A study of foreclosures in the state of California showed that a significant number of hotels are set to be placed on bank owned foreclosure list. Results of a study, released by the Atlas Hospitality Group, are expected to have broader implications and significance for the hotel industry across the country.

According to the study, a whopping 125 percent increase was reported in the number of hotel foreclosures and defaults for the past two months. In California, there are currently 175 delinquent hotels and 31 on bank foreclosure list.

About 2,500 hotels in California were either refinanced or financed from 2005 to 2007, the report stated. Also, hotel values in the state are estimated to be lower by 50 to 80 percent compared with the 2006-2007 market peaks.

Added to the woes of the hotel industry is the almost 21.5 percent decline in room revenues this year and the increase in cap rates.

According to Alan X. Reay of Atlas Hospitality Group, the drastic decline in hotel values means that no equity is left in any of California’s 2,500 hotels which were financed between 2005 to 2007. Additionally, California hotels are pressured to generate sufficient cash to cover the operating costs, such as utilities and payroll and to pay for the mortgage.

The report noted that the problem in distressed hotels started with small, non-flagged properties belonging in secondary and lower markets. However, the problem now spreads to affect all types of properties, from luxury to economy.

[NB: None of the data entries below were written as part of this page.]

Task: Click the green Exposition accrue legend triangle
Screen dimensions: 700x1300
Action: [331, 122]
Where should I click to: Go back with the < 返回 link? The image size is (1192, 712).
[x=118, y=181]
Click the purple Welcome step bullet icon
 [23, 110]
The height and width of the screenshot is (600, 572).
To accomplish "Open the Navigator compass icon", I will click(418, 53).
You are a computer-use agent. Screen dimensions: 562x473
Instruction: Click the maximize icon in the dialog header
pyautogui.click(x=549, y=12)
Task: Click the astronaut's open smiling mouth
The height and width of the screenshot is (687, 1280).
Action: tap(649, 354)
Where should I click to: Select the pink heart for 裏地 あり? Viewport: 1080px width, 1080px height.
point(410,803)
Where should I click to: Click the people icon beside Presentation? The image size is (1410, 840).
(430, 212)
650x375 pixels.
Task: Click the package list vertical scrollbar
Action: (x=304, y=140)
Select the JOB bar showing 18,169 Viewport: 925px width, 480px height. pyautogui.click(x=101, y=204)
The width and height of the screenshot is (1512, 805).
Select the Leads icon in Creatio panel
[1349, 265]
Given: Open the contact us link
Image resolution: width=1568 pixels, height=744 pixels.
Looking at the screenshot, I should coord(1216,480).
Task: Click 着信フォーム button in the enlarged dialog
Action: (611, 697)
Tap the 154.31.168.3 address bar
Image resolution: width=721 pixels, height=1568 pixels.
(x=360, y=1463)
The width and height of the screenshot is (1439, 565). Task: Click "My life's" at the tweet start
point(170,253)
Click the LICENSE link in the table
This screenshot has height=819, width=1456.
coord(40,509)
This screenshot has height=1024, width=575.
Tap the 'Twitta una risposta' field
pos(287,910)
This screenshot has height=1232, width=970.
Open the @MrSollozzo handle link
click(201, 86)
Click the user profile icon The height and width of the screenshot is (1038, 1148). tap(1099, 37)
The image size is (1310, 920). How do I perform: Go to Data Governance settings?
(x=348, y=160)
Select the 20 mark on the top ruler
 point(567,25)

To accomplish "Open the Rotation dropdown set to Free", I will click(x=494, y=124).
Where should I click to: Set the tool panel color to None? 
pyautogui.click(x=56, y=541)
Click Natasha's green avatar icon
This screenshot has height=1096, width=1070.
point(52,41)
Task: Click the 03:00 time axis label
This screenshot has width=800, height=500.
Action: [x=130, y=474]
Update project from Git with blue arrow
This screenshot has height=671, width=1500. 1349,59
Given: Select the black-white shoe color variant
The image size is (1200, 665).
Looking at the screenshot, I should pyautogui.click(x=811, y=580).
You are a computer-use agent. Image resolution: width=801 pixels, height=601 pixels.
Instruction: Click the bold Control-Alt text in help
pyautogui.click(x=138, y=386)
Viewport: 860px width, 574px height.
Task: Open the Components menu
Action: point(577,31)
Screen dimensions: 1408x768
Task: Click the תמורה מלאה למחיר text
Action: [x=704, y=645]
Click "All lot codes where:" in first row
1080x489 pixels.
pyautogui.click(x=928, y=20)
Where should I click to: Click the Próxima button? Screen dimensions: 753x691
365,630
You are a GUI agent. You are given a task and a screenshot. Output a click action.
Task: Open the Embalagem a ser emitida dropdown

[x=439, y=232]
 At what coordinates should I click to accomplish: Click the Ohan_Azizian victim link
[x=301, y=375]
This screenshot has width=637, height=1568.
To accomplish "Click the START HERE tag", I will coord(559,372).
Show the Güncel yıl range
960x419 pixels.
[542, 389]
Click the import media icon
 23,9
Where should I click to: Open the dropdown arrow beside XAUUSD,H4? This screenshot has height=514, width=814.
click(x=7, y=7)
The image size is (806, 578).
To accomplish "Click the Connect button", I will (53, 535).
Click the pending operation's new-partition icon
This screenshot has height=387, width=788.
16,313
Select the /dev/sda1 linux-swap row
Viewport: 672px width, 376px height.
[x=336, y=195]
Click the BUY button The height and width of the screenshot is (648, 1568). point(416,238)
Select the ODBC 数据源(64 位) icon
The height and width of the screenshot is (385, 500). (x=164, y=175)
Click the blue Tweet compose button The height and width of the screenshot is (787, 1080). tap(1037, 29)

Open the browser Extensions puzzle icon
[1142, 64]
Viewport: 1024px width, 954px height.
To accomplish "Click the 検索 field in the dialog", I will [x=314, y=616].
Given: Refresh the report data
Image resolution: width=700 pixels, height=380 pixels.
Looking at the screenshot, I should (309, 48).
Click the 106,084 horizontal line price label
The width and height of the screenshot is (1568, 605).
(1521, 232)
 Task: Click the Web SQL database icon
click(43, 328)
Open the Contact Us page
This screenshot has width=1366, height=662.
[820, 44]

Real estate specialists said that during the last industry downturn sometime in 1990, there were 2,000 hotels reported on bank foreclosure list. Today, the report suggested that the number of hotels in California that are on the brink of foreclosure is much more than what was reported.

Nationwide, commercial mortgage-backed security (CMBS) loans accounted for a third of the overall debt in commercial real estate, while about one third of the debt is owed to banks and the remaining to lenders.

Meanwhile, another market data showed that mortgage defaults last month were five times higher than the previous year. Market projections showed that default rates by the end of 2009 will rise by 4.4 percent, to a maximum of 5.7 percent.

Florida, California and Texas accounted for 30 percent of hotels that are on the brink of being placed on bank foreclosure list.